Dino Spouse is staying over at Babushka’s place tonight. This would normally be an occasion for either a preteen sleepover or heroic (by which I mean intense, messy, and/or stinky) domestic labors, both of which are best accomplished in the absence of my husband. But Mouse and I have both been poorly this week, so we are apathetically loafing about the Dino Nest. Podrostok is brooding in his room, being as he is grounded. Tweenbot is ostensibly cheery in the company of his BFF, but I sniffed out some adolescent malfeasance on his part earlier this evening, and he knows it. It’s kind of a disagreeable evening. On the Ms. Pac-Man scale of personal dysfunction, where 0 = optimal behavior and 10 = playing Ms. Pac-Man until 2 AM, I predict that tonight will be about a 7, offset by the high likelihood that I will go to bed before any of my kids.
(Sound of brain grinding to a halt while trying to link title and first para to observations on recent public discourse regarding the concept of privilege. Is it possible that more white people are recognizing that white privilege exists? Or more men recognizing that gender discrimination still exists? Or have I just moved so far to the Left that I now consider “Salon” a mainstream media outlet? Hmm, Ms. Pac-Man.)
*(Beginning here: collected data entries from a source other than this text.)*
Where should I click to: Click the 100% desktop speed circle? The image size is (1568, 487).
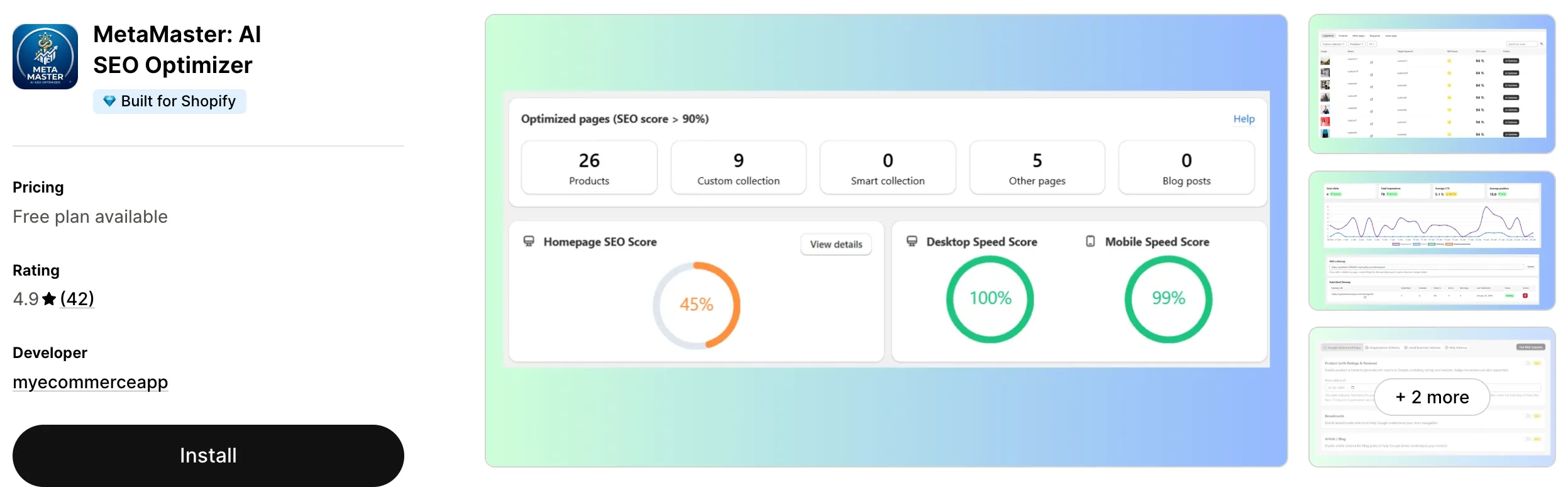(x=990, y=299)
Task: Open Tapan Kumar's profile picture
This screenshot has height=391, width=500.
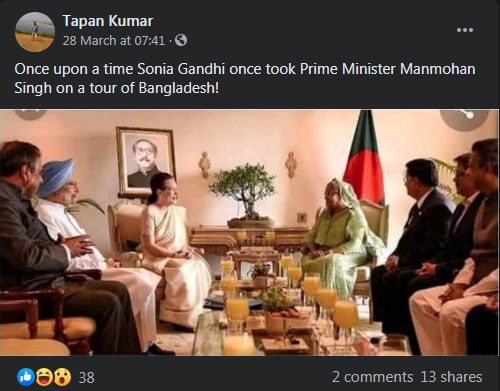Action: tap(35, 32)
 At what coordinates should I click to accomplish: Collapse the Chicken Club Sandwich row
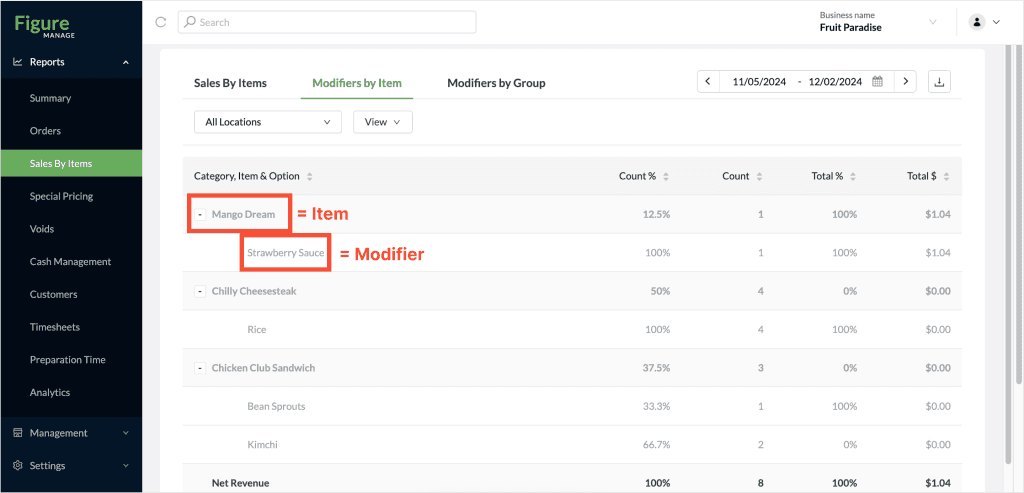tap(200, 368)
Part of my mission civilisatrice with the young Dinos is teaching them about privilege. White privilege, male privilege, class privilege, ableist privilege – they has it. We have it, minus the male part for Mouse and me, and it is our bounden duty to name it honestly and not treat it as the natural order of things or a reflection of any merit on our parts.
I try to fill the holes in my knowledge of history, philosophy, religion, and literature so I’m working from a more complete perspective than the canon I grew up with gave me. Most of my reading to this end winds up being whatever the “new books” section of the Alexandria City Library yields in the way of books about the history of social and economic policies in the US and books on African-American history, culture, and literary traditions. Luckily the library has been celebrating the 75th anniversary of the Alexandria Library Sit-In, so it’s been Black History Month all year and the pickings are rich. A few weeks ago, I found Negroes and The Gun: The Black Tradition of Arms and Lift Every Voice: The NAACP and the Making of the Civil Rights Movement. My haul from Thursday night included The Other Blacklist: The African-American Cultural Left of the 1950’s by Mary Helen Washington.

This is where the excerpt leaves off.